◆ DATA IN THIS EXERCISE:

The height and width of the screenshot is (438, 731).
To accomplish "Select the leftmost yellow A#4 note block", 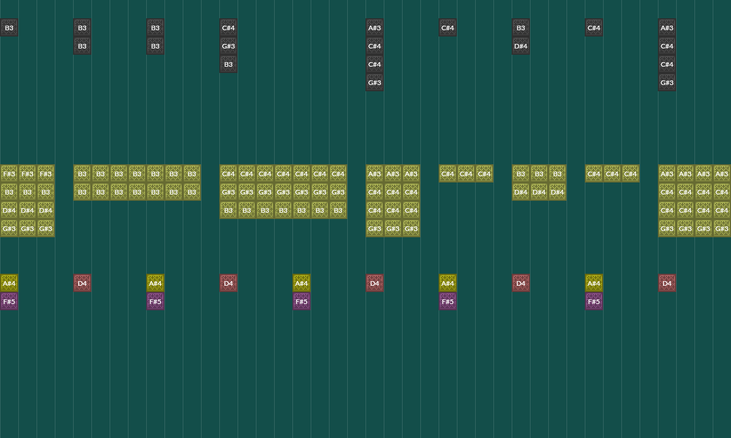I will tap(9, 283).
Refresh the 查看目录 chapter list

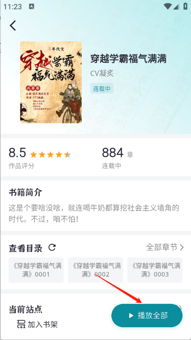(52, 247)
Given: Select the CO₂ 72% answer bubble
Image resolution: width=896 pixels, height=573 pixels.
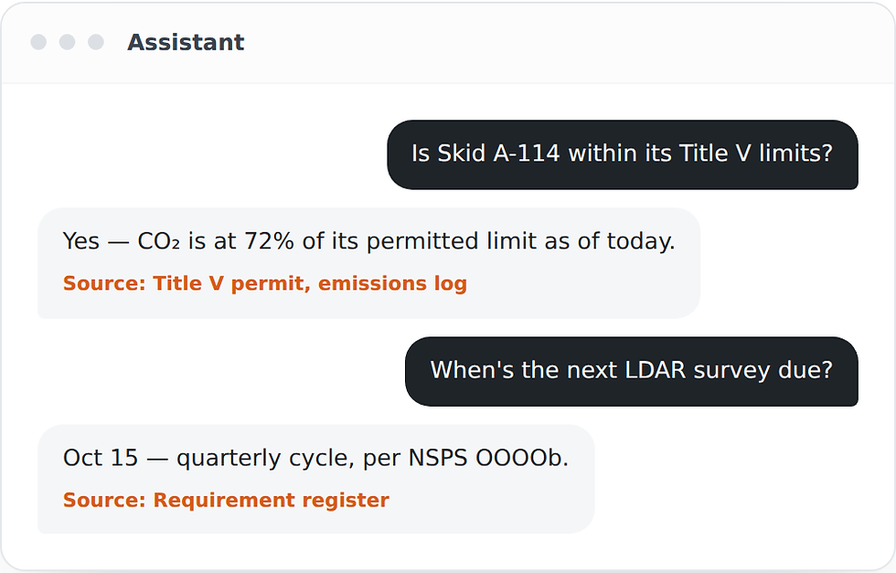Looking at the screenshot, I should (368, 263).
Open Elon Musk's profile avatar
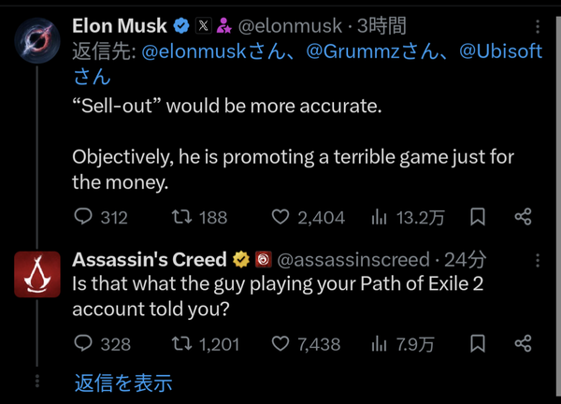The height and width of the screenshot is (404, 561). pyautogui.click(x=37, y=40)
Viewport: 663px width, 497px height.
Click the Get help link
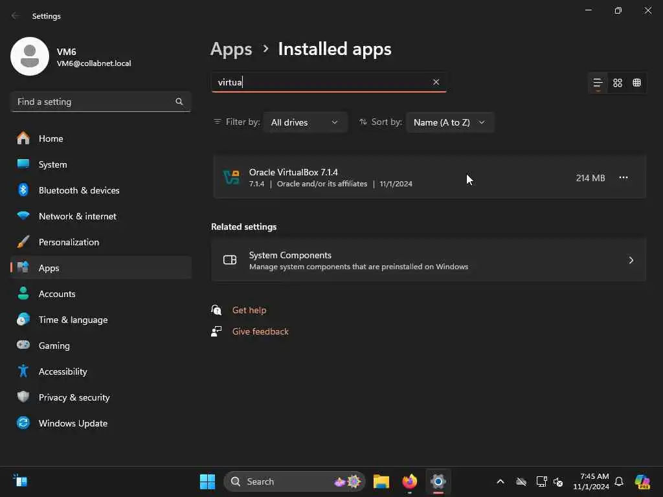249,310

◆ WORK INSTRUCTIONS:
The expected output is the exact run of lines from the one containing "Image resolution: width=896" through the final line of the data above, both ends included, with no pictures.

◆ YOUR RESPONSE:
Image resolution: width=896 pixels, height=573 pixels.
Looking at the screenshot, I should (368, 263).
Open Elon Musk's profile avatar
The height and width of the screenshot is (404, 561). pyautogui.click(x=37, y=40)
Viewport: 663px width, 497px height.
Click the Get help link
249,310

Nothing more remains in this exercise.